Sapura patriarch sues sons for shares, property

April 05, 2012

KUALA LUMPUR, April 5 — Sapura Group founder Tan Sri Shamsuddin Kadir has filed a suit demanding his two sons return shares and properties worth over RM450 million, The Edge Financial Daily reported today.

Court documents sighted by the daily did not state the reason for demanding the assets from sons Datuk Shahril and Shahriman, including a 15 per cent block in the family’s private investment vehicle, Sapura Holdings Sdn Bhd.

The suit comes as Sapura Group, which has roots in telecommunications, is set to become a regional player in the oil and gas sector with the proposed RM11.85 billion merger between SapuraCrest Petroleum and Kencana Petroleum.

Financial executives familiar with the court dispute said the suit filed in the Shah Alam High Court in late February will not pose any problems to the merger, which is set to create the country’s second largest O&G service provider.

“This is purely an internal family problem. There will be zero impact on the merger,” an executive with close ties to the Sapura family and who is involved in the proposed merger told the Financial Daily.

This is because Brothers Capital Sdn Bhd, the Sapura brothers’ private vehicle, owns 96 per cent of Sapura Holdings, controlling shareholder in the group’s listed entities such as SapuraCrest, Sapura Industrial and Sapura Resources.

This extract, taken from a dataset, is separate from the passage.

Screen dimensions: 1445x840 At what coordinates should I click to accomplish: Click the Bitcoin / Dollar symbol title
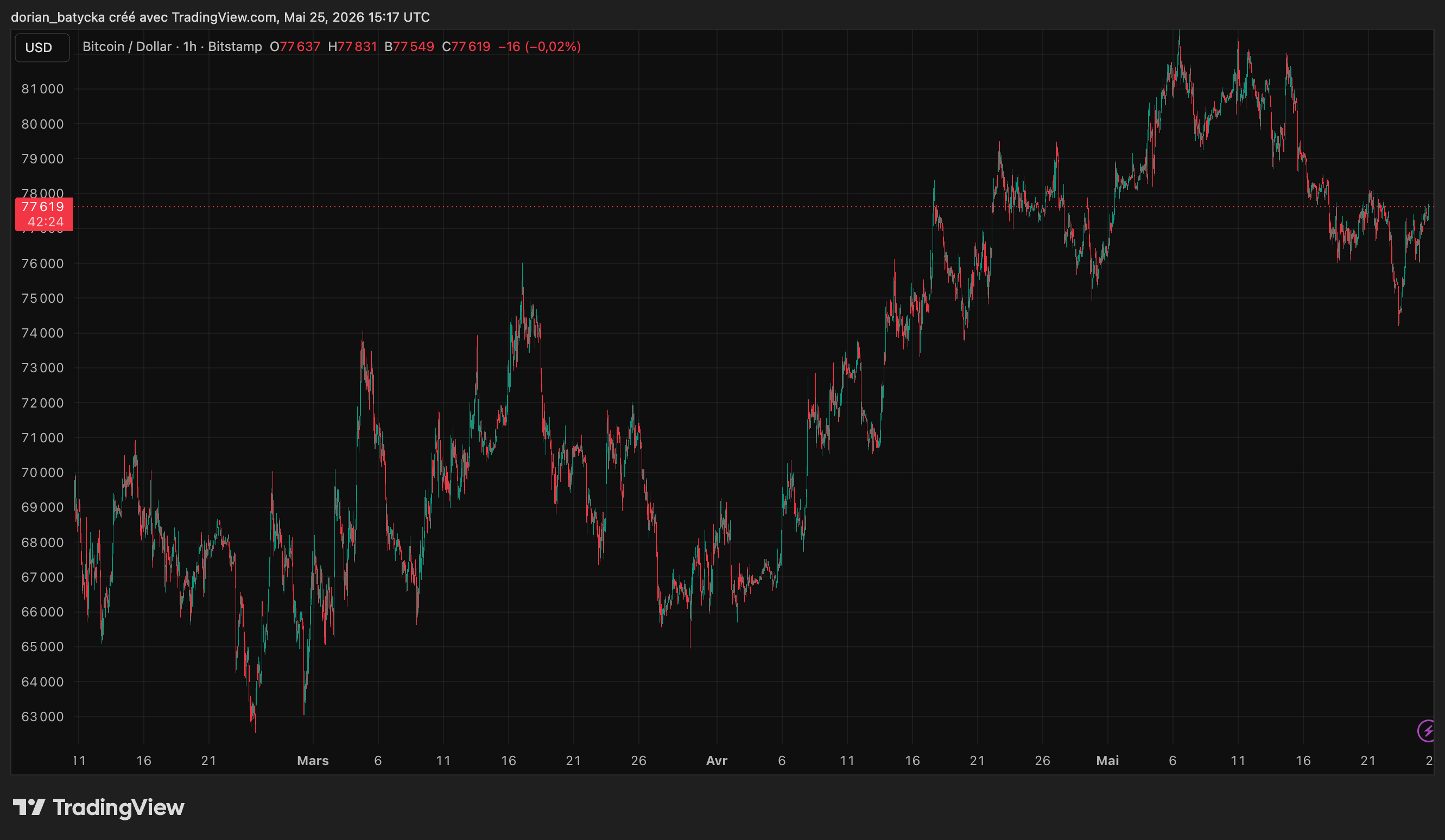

Even if Shamsuddin succeeds in his court battle, his 15 per cent block would be no match for the 81 per cent combined interest held by his sons in the event of a shareholder dispute, financial executives close to the situation said.

It is understood that Shahril and his younger brother will file their response to the legal claims made by their father in the coming days.

Shamsuddin, a personal friend of former Prime Minister Tun Dr Mahathir Mohamad, is widely regarded as a poster boy of the National Economic Policy (NEP).

He set up the Sapura group in 1975 and was the driving force behind the group’s transformation into a major player in the local telecommunications sector, before diversifying into auto parts manufacturing and technology training.

Shahril, who joined the company in 1985 before becoming president in 1999, is credited with Sapura’s push into O&G and defence-related industries.

Shahril and Shahriman now run the group after their father retired last year.

Corporate executives and politicians with close ties to the family said the relationship between the father and sons grew distant after Shamsuddin’s wife died in 2004.

Shamsuddin’s relationship with his sons has become more strained since he remarried four years ago.